READING TEXT:
=== Section Start ===

Member of the Legislative Council
- Incumbent
- Assumed office 7 April 2020
- Preceded by: Andrew McLachlan

Personal details
- Born: Nicola Jane Andrew
- Party: Liberal Party of Australia (SA)
- Profession: Veterinarian

= Nicola Centofanti =

Australian politician

Nicola Jane Centofanti (née Andrew) is an Australian politician. She is Leader of the Opposition in the South Australian Legislative Council, representing the South Australian Liberal Party. After being appointed to a casual vacancy in April 2020, she was was appointed Leader of the Opposition in the LC on 7 April 2022. As of May 2026, she is also Shadow Minister for Environment and Water and Shadow Minister for Primary Industries and Regional Development.

==Early life and education==
Nicola Jane Andrew was born and grew up in Berri in South Australia's Riverland, the second child of Stuart and Suzanne Andrew. Her father is a lawyer and her mother a teacher.

=== Section End ===

RECORDED DATA:
=== Section Start ===

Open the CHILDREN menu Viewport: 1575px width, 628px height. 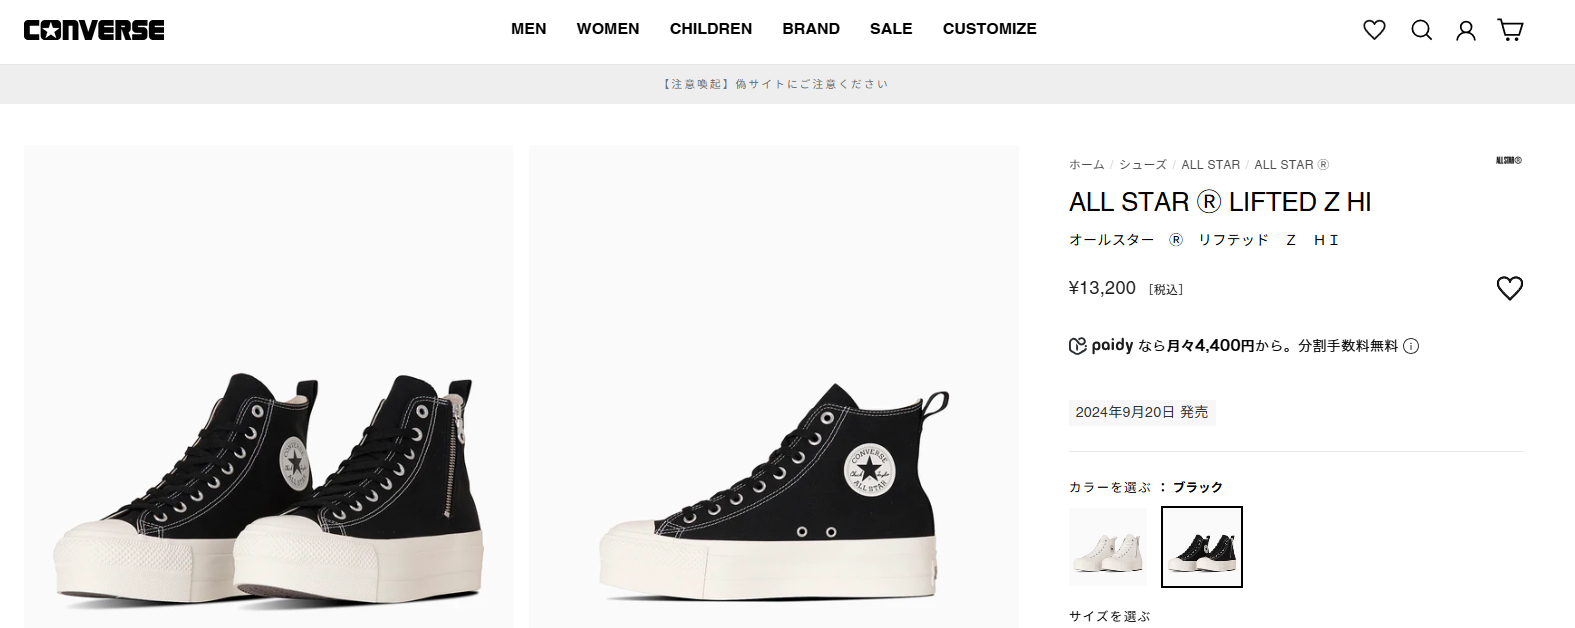click(711, 29)
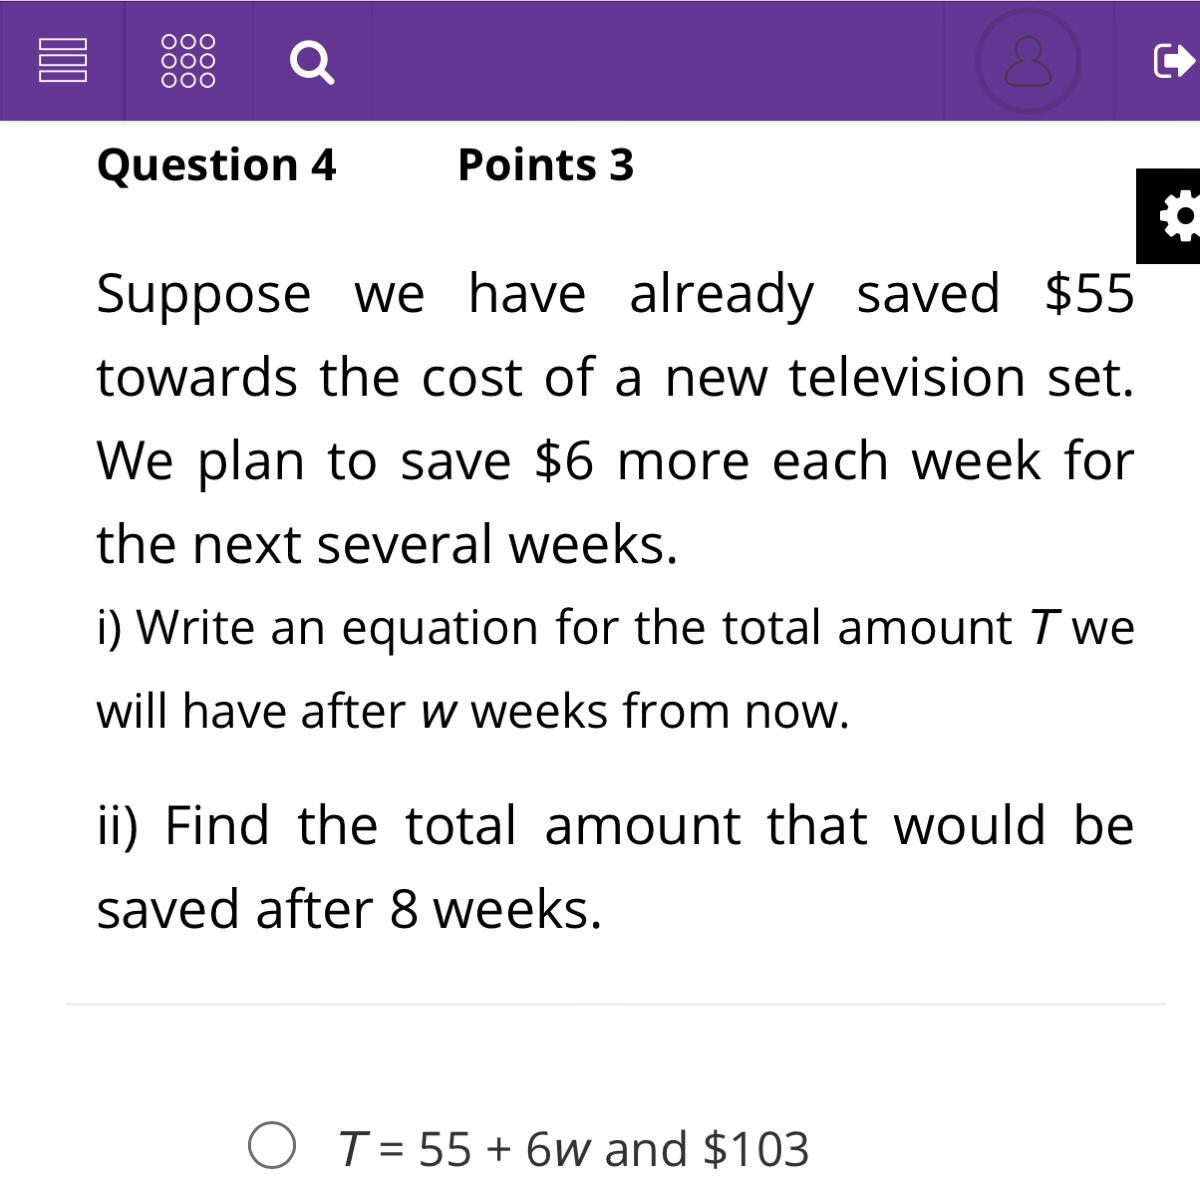Click the horizontal divider above the answers

(x=615, y=1003)
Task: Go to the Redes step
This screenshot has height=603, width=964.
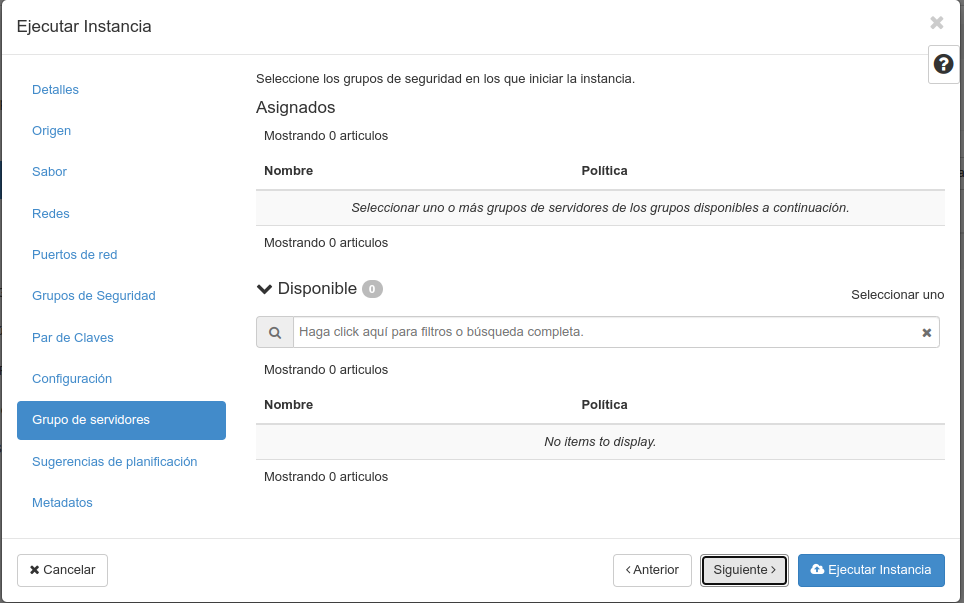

=== Section End ===

PROMPT 1: Name every person other than Nicola Centofanti herself who appears in the text about Nicola Centofanti.
PROMPT 2: In the text about Nicola Centofanti, what are her parents' occupations?
The lines come from a different source than the text about Nicola Centofanti.

EXERCISE ANSWER 1: Andrew McLachlan, Stuart Andrew, Suzanne Andrew

EXERCISE ANSWER 2: Her father is a lawyer and her mother is a teacher.